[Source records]
********************

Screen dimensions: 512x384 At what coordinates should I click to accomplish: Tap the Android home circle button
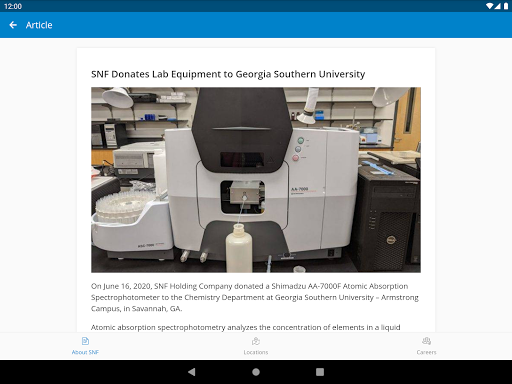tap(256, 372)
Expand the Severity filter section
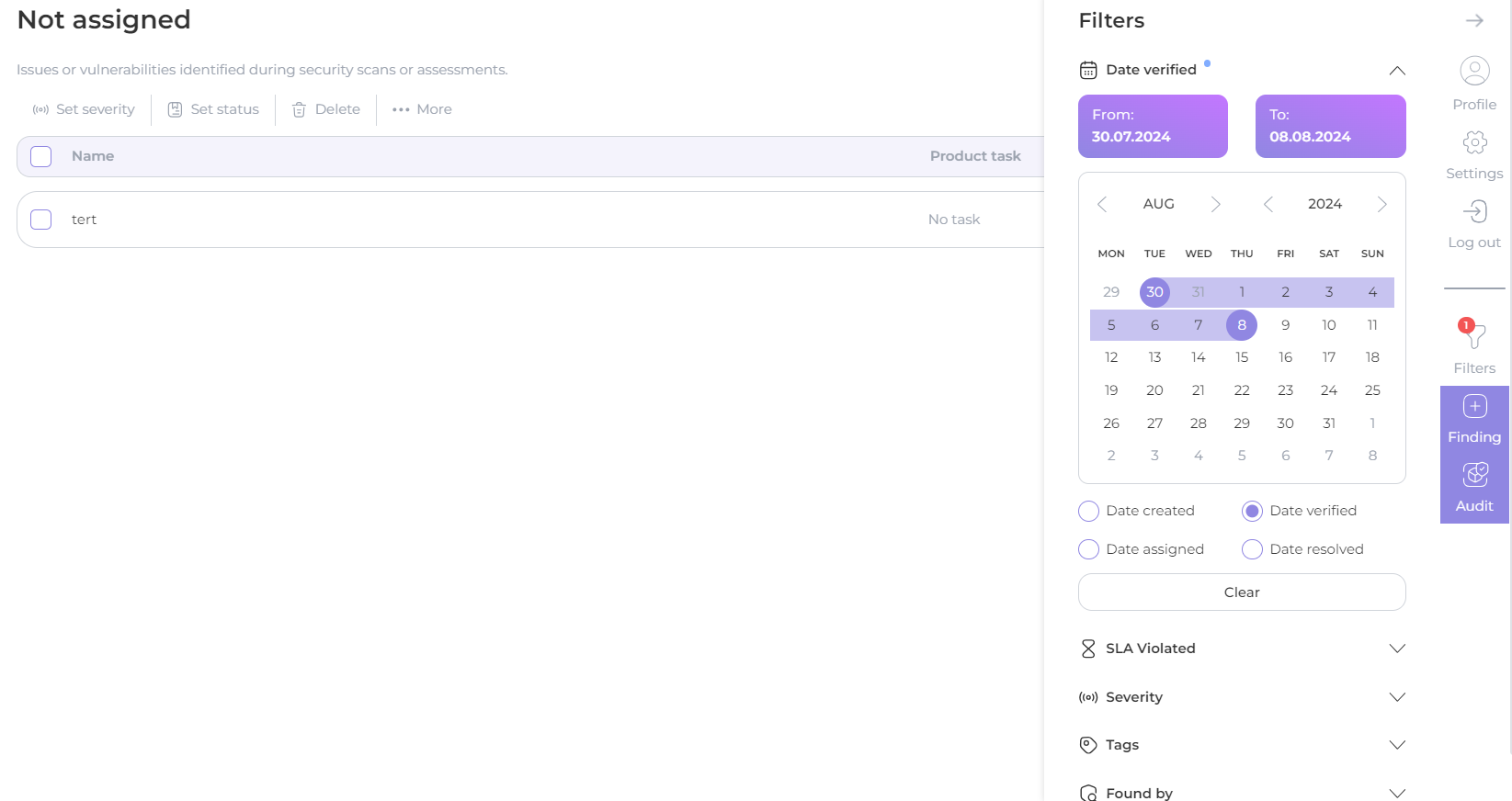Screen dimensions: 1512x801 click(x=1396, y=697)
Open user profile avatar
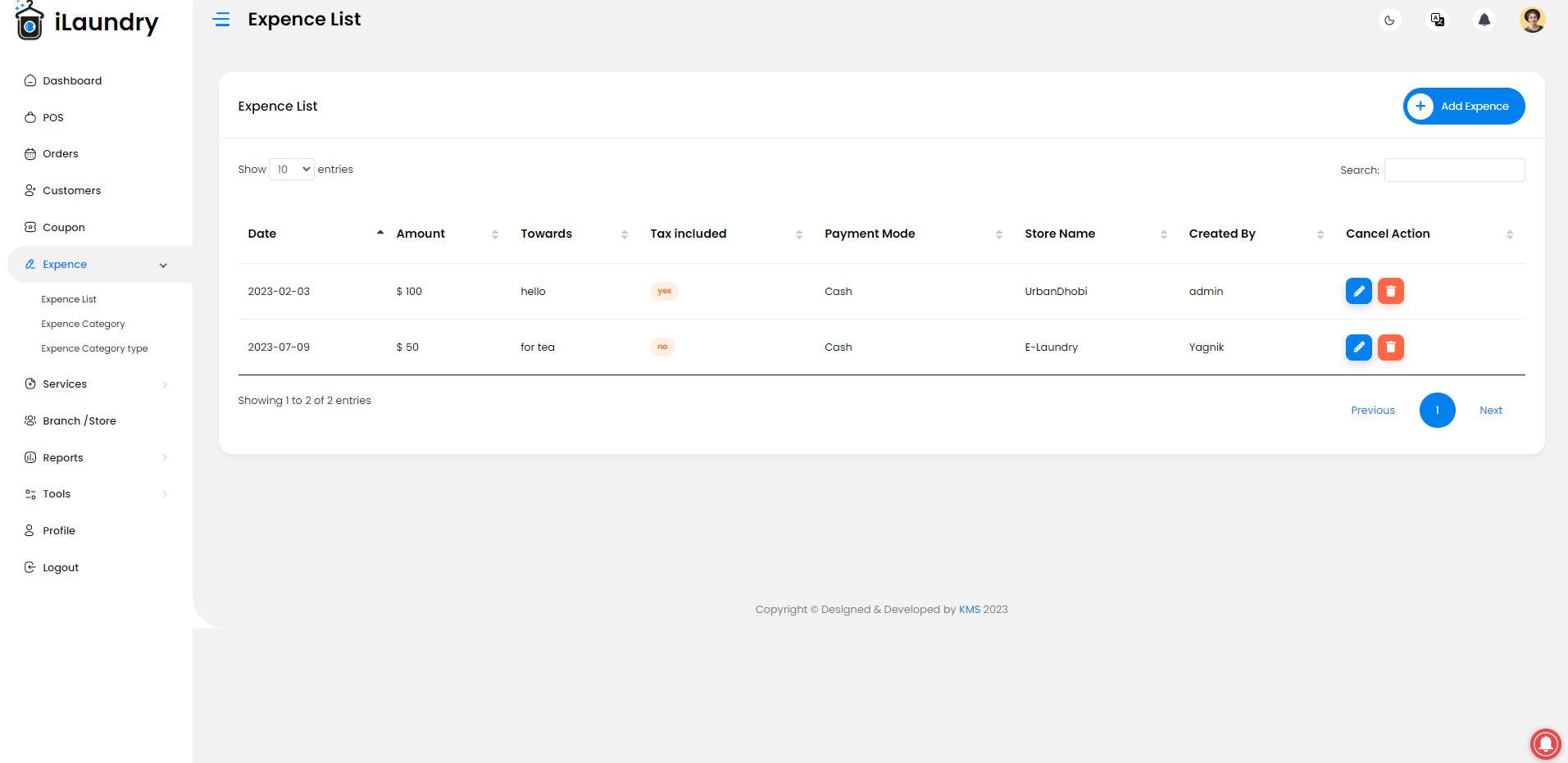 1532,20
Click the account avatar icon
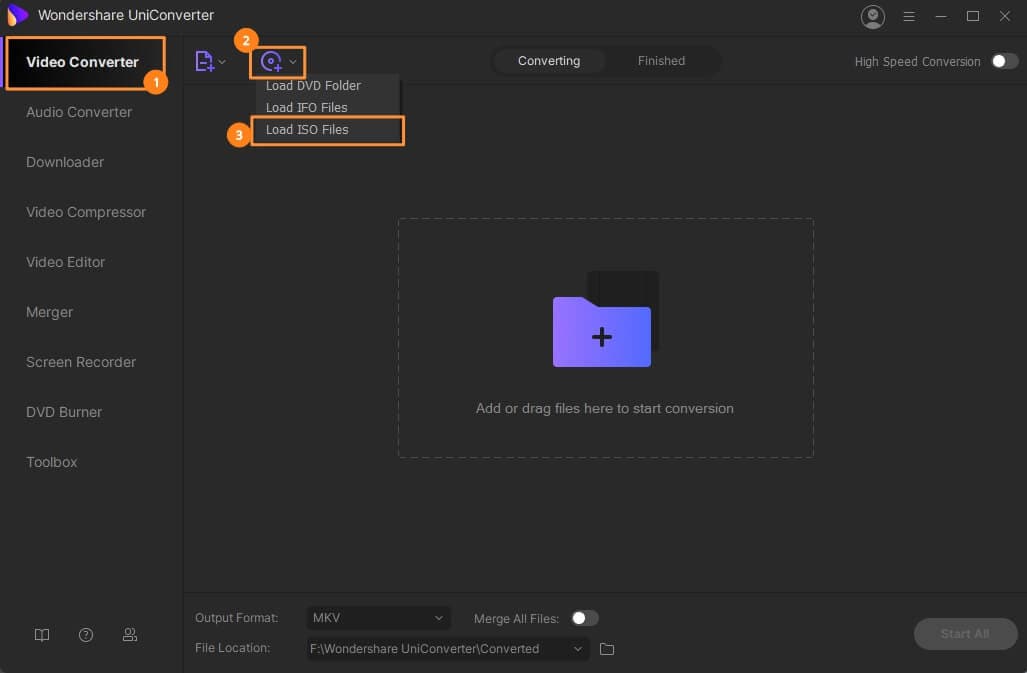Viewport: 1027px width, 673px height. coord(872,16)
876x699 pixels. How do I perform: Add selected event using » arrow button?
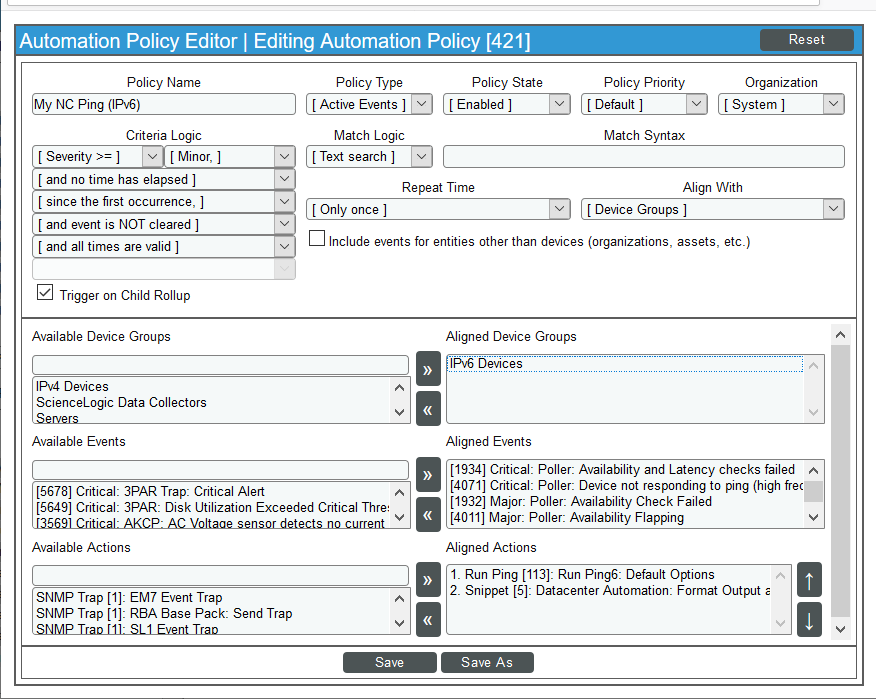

********************

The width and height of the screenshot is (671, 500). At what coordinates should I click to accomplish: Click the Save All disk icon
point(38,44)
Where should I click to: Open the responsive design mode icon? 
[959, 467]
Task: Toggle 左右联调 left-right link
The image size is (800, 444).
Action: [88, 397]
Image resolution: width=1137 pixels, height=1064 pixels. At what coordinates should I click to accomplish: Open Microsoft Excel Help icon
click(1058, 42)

********************

» Task: Set the pictures aside and retype exactly the lines above from the line with "Expand the Severity filter section" to the line with "876x699 pixels. How", both included, adding no others.

» Exercise answer:
Expand the Severity filter section
Screen dimensions: 1512x801 click(x=1396, y=697)
Open user profile avatar
 1532,20
Click the account avatar icon
Viewport: 1027px width, 673px height. coord(872,16)
876x699 pixels. How do I perform: Add selected event using » arrow button?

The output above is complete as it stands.